● **TASK STATEMENT**: Omit any pictures, and restate word for word only the lines from the one with "Where should I" through the end of the data below.

- - - - - - -

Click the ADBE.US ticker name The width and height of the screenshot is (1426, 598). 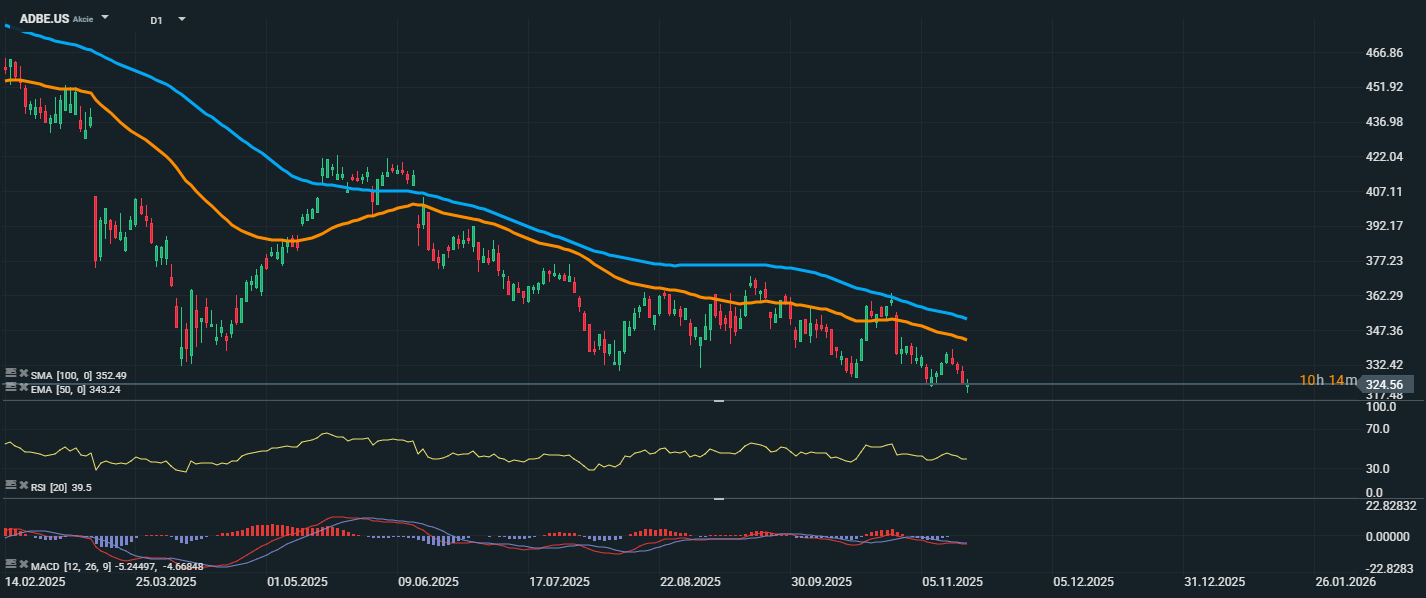tap(44, 18)
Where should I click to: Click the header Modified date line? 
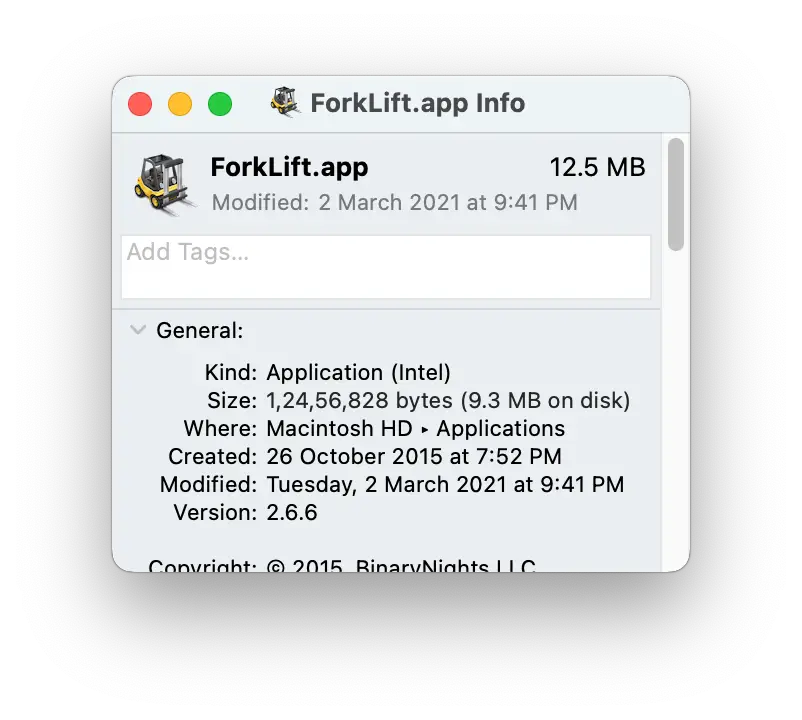click(395, 203)
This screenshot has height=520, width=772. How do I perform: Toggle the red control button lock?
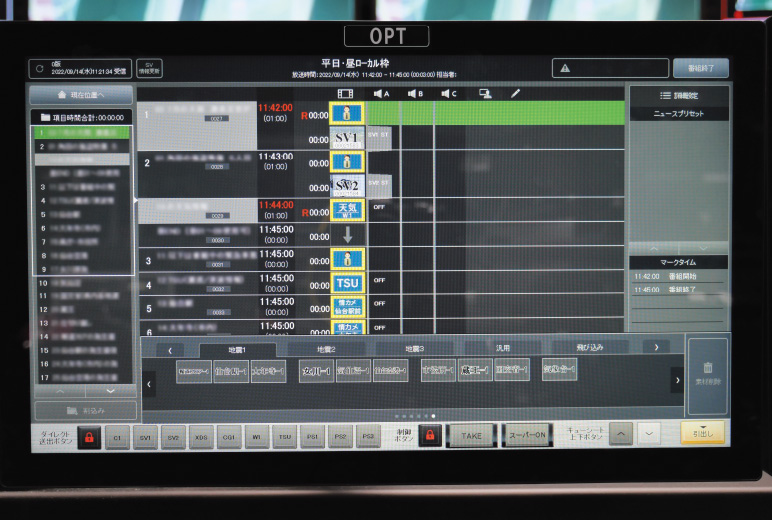tap(429, 436)
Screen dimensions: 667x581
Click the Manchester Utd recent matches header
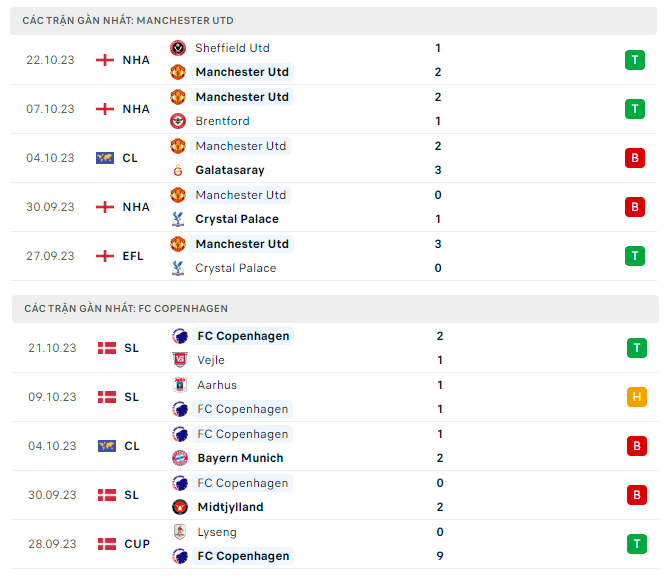(128, 20)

- - - - - - -

● **EXPECTED ANSWER**:
Where should I click to: Click the header Modified date line? 
click(395, 203)
This screenshot has height=520, width=772. How do I perform: Toggle the red control button lock?
tap(429, 436)
Screen dimensions: 667x581
Click the Manchester Utd recent matches header
(128, 20)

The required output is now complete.